- **Seitenauszug**
============

Die Eier-Challenge
In den sozialen Medien gab es neulich einen Aufruf, ein Video hochzuladen, in dem die Reaktion eines Kleinkindes gefilmt wird, wenn Mama oder Papa während des Kochens ein rohes Ei statt an der Schüssel auf der Stirn des Kindes aufschlagen. Video über Video mit Kindern, die „Aua“ sagen und erschrocken sind, dazu Mütter und Väter, die sich schlapp lachen über die Reaktion.
Lachen auf Kosten anderer
Dass so viele Menschen dabei mitgemacht haben zeigt wohl, wie tief verwurzelt die Überzeugung ist, dass man mit Kindern machen kann, was man will. Ihre Grenzen werden nicht gesehen, sie dürfen beschämt und ausgelacht werden, ihre Gesichter werden der ganzen Welt gezeigt, damit sie mitlacht.
Ein alternativer Weg
Ein Video aber war ganz besonders. Es ist von einer Frau, die zeigt, wie man die „Challenge“ richtig macht: Sie sagt ihrem Zweijährigen, dass sie etwas Lustiges ausprobieren will und fragt, ober er ein Ei auf ihrer Stirn aufschlagen will. Er will zuerst nicht und hält es nur ganz sanft an ihre Stirn. Sie sagt „fester“ und er sagt, „nein, ich will nicht“. Und das wird von ihr akzeptiert. Sie fragt: „Darf ich das Ei an deinem Kopf aufschlagen?“ Und auch das darauf folgende „Nein!“ wird nicht in Frage gestellt. Die beiden schlagen das Ei an der Schüssel auf und kochen gemeinsam weiter.

============

- **Bereitgestelltes Material**
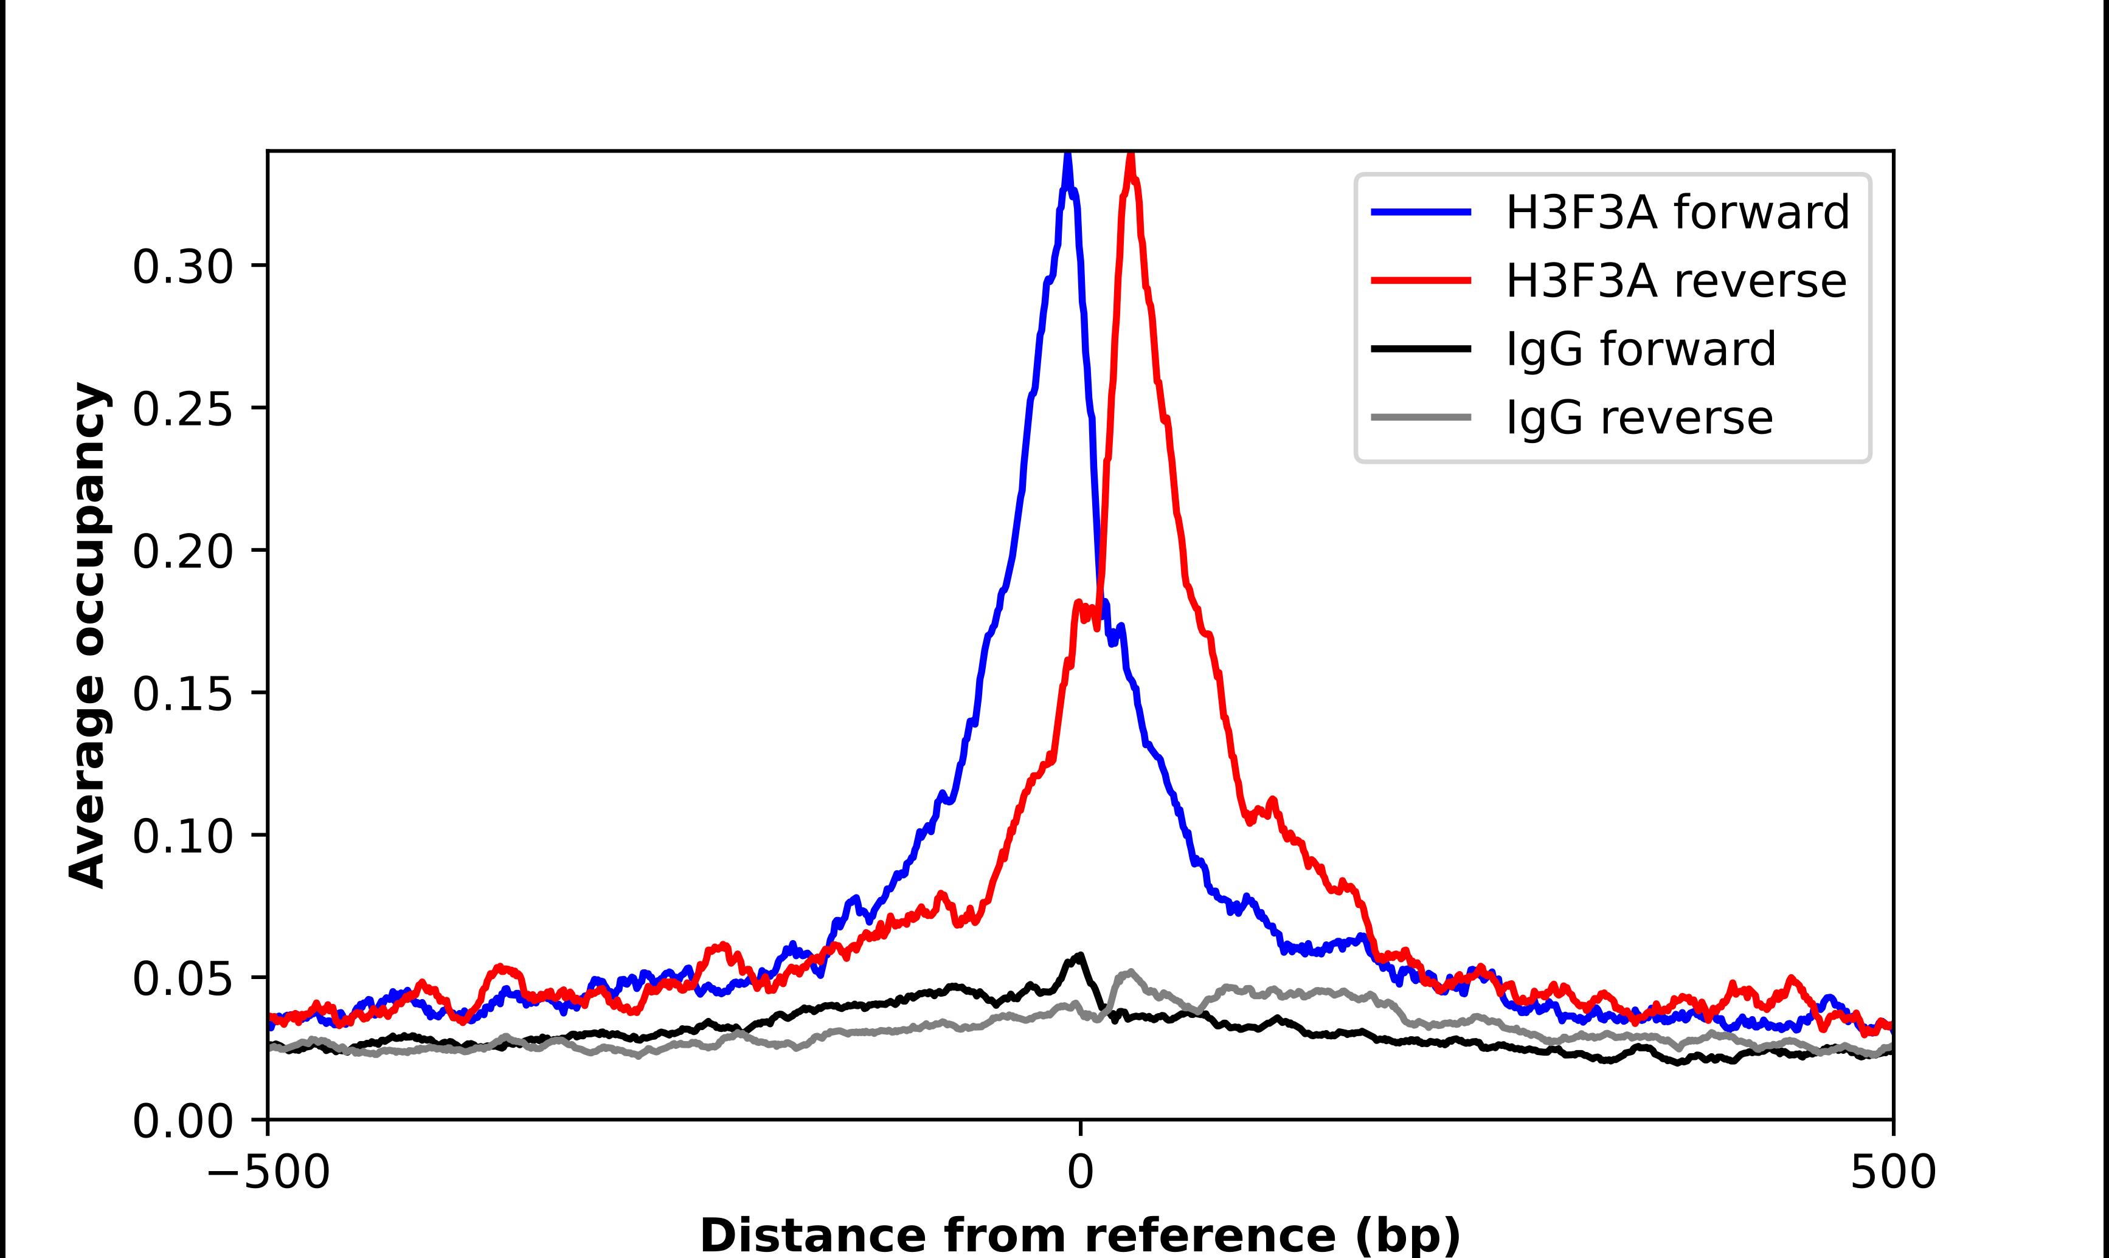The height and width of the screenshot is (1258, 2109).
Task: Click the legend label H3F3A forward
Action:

============

- **Gestellte Aufgabe 1**
Nennen Sie alle wörtlichen Äußerungen von Kindern oder Eltern, die der Seitenauszug über die Eier-Challenge in Anführungszeichen wiedergibt.
- **Gestellte Aufgabe 2**
Geben Sie aus dem Seitenauszug über die Eier-Challenge den Abschnitt von „Die Eier-Challenge“ bis einschließlich „über die Reaktion.“ wortgetreu wieder.

- **Korrektes Ergebnis 1**
„Aua“
„fester“
„nein, ich will nicht“
„Darf ich das Ei an deinem Kopf aufschlagen?“
„Nein!“

- **Korrektes Ergebnis 2**
Die Eier-Challenge
In den sozialen Medien gab es neulich einen Aufruf, ein Video hochzuladen, in dem die Reaktion eines Kleinkindes gefilmt wird, wenn Mama oder Papa während des Kochens ein rohes Ei statt an der Schüssel auf der Stirn des Kindes aufschlagen. Video über Video mit Kindern, die „Aua“ sagen und erschrocken sind, dazu Mütter und Väter, die sich schlapp lachen über die Reaktion.